Download or read book Opting Out of Shareholder Primacy written by David G. Yosifon and published by . This book was released on 2019 with total page 48 pages. Available in PDF, EPUB and Kindle. Book excerpt: The central command of corporate governance law is that directors must serve the shareholder interest. Directors may not sacrifice shareholder value in favor of other stakeholders or values. In this Article, I examine whether this rule is mandatory, or merely a default rule which can be altered through private ordering. I argue that Delaware's corporate law, the most important corporate law in the United States, should be understood to have long-permitted deviation from shareholder primacy by charter specification. This conclusion, however, is at least complicated by the recent legislative creation of the Public Benefit Corporation (PBC). The PBC is a new form of business organization that explicitly charges directors with balancing the interests of shareholders and non-shareholders in corporate operations. The PBC innovation may lead judges to conclude that if corporate promoters want to deviate from shareholder primacy, they must do so by using the Public Benefit Corporation. The organizational and governance requirements of the PBC are highly particular, and most of its important features are mandatory. Thus, the Public Benefit Corporation may inadvertently have narrowed flexibility in the creation of corporations that alter the shareholder primacy norm, rather than expanded it, as the PBC's proponents and many commentators have presumed.A more desirable interpretation, however, is that private-ordering of corporate beneficiary is still permitted under the Delaware General Corporation Law, and that the PBC is merely one alternative structure - a non-exclusive “menu option” - which promoters seeking alternatives to shareholder wealth maximization may find convenient to use. I urge judges to adopt this second interpretation, and I urge Delaware lawmakers to clarify their intentions to avoid jurists adopting the view that the PBC is the exclusive path to multi-stakeholder governance.

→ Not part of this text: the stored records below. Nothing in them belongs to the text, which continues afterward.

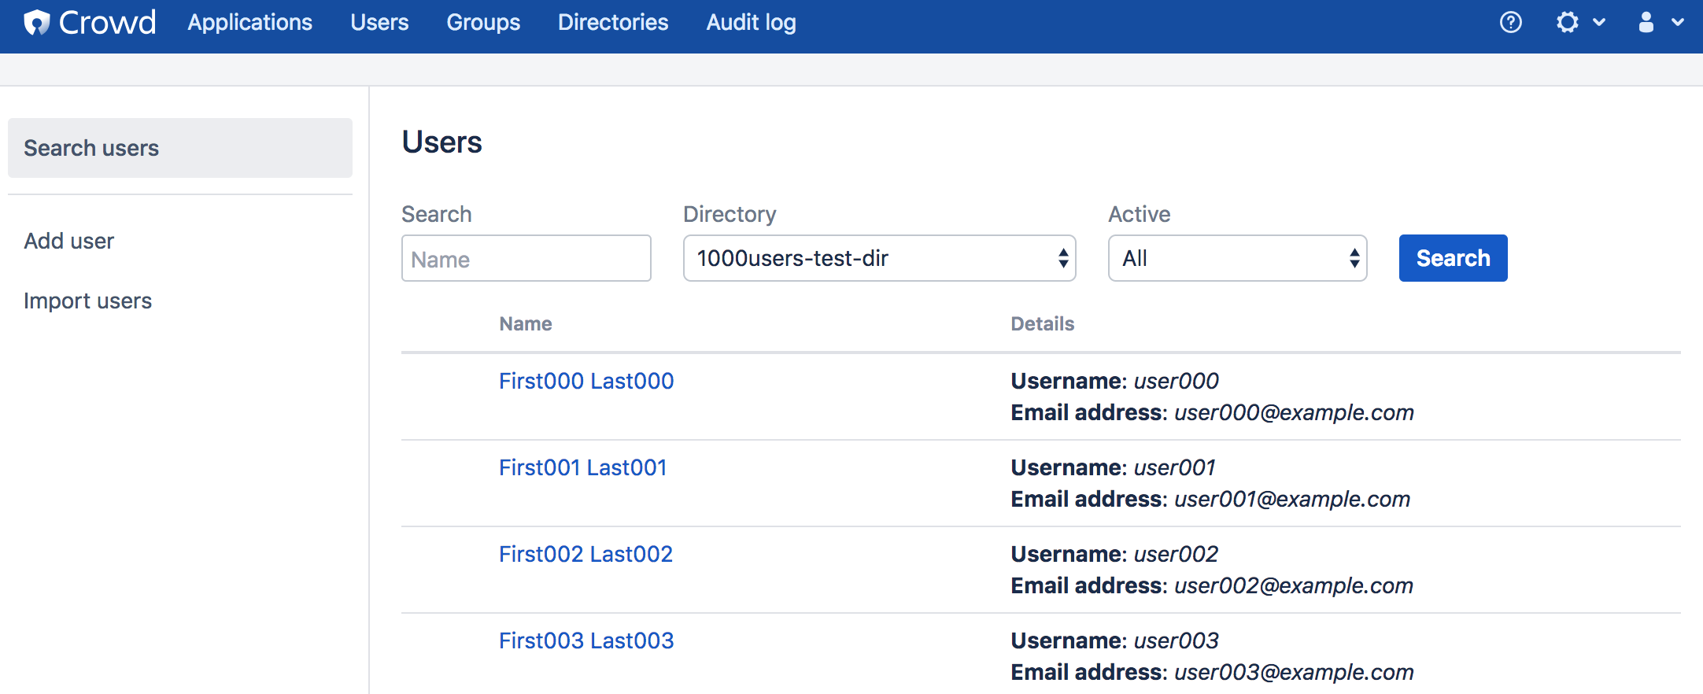The width and height of the screenshot is (1703, 694).
Task: Open the First002 Last002 user link
Action: point(586,554)
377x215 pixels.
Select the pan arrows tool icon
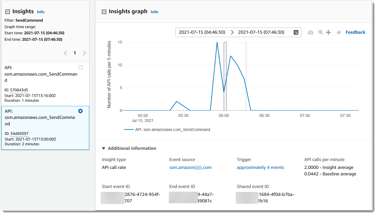pyautogui.click(x=328, y=32)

Book The Shareholder Value Myth

Download or read book The Shareholder Value Myth written by Lynn Stout and published by Berrett-Koehler Publishers. This book was released on 2012-05-07 with total page 151 pages. Available in PDF, EPUB and Kindle. Book excerpt: An in-depth look at the trouble with shareholder value thinking and at better options for models of corporate purpose. Executives, investors, and the business press routinely chant the mantra that corporations are required to “maximize shareholder value.” In this pathbreaking book, renowned corporate expert Lynn Stout debunks the myth that corporate law mandates shareholder primacy. Stout shows how shareholder value thinking endangers not only investors but the rest of us as well, leading managers to focus myopically on short-term earnings; discouraging investment and innovation; harming employees, customers, and communities; and causing companies to indulge in reckless, sociopathic, and irresponsible behaviors. And she looks at new models of corporate purpose that better serve the needs of investors, corporations, and society. “A must-read for managers, directors, and policymakers interested in getting America back in the business of creating real value for the long term.” —Constance E. Bagley, professor, Yale School of Management; president, Academy of Legal Studies in Business; and author of Managers and the Legal Environment and Winning Legally “A compelling call for radically changing the way business is done... The Shareholder Value Myth powerfully demonstrates both the dangers of the shareholder value rule and the falseness of its alleged legal necessity.” —Joel Bakan, professor, The University of British Columbia, and author of the book and film The Corporation “Lynn Stout has a keen mind, a sharp pen, and an unbending sense of fearlessness. Her book is a must-read for anyone interested in understanding the root causes of the current financial calamity.” —Jack Willoughby, senior editor, Barron’s “Lynn Stout offers a new vision of good corporate governance that serves investors, firms, and the American economy.” —Judy Samuelson, executive director, Business and Society Program, The Aspen Institute

Book A One Legged Stool  How Shareholder Primacy Has Broken Business  And What We Can Do About It

Download or read book A One Legged Stool How Shareholder Primacy Has Broken Business And What We Can Do About It written by Ed Chambliss and published by Best Friend Brands, LLC. This book was released on 2022-03-14 with total page 270 pages. Available in PDF, EPUB and Kindle. Book excerpt: Have you ever wondered if business needs to be so...unbalanced? Is putting shareholders above everyone else the only way for private enterprise to be successful? Is that "just the way it is?" The short answer is "no." Before "shareholder primacy" took hold in the 1970s, investors weren't more important than other stakeholders. Companies balanced the interests of all the legs of the corporate stool - customers, employees, communities, and shareholders - and everyone's life got better. So, what happened? How did we get to today, where "maximizing shareholder value" is seen as the panacea for all the world's ills? And, more importantly, what's the path forward that allows business to profit by applying its significant resources to solving society's problems, rather than making them worse? We all rely on the stool of business to elevate our lives. Let's fix it before it collapses.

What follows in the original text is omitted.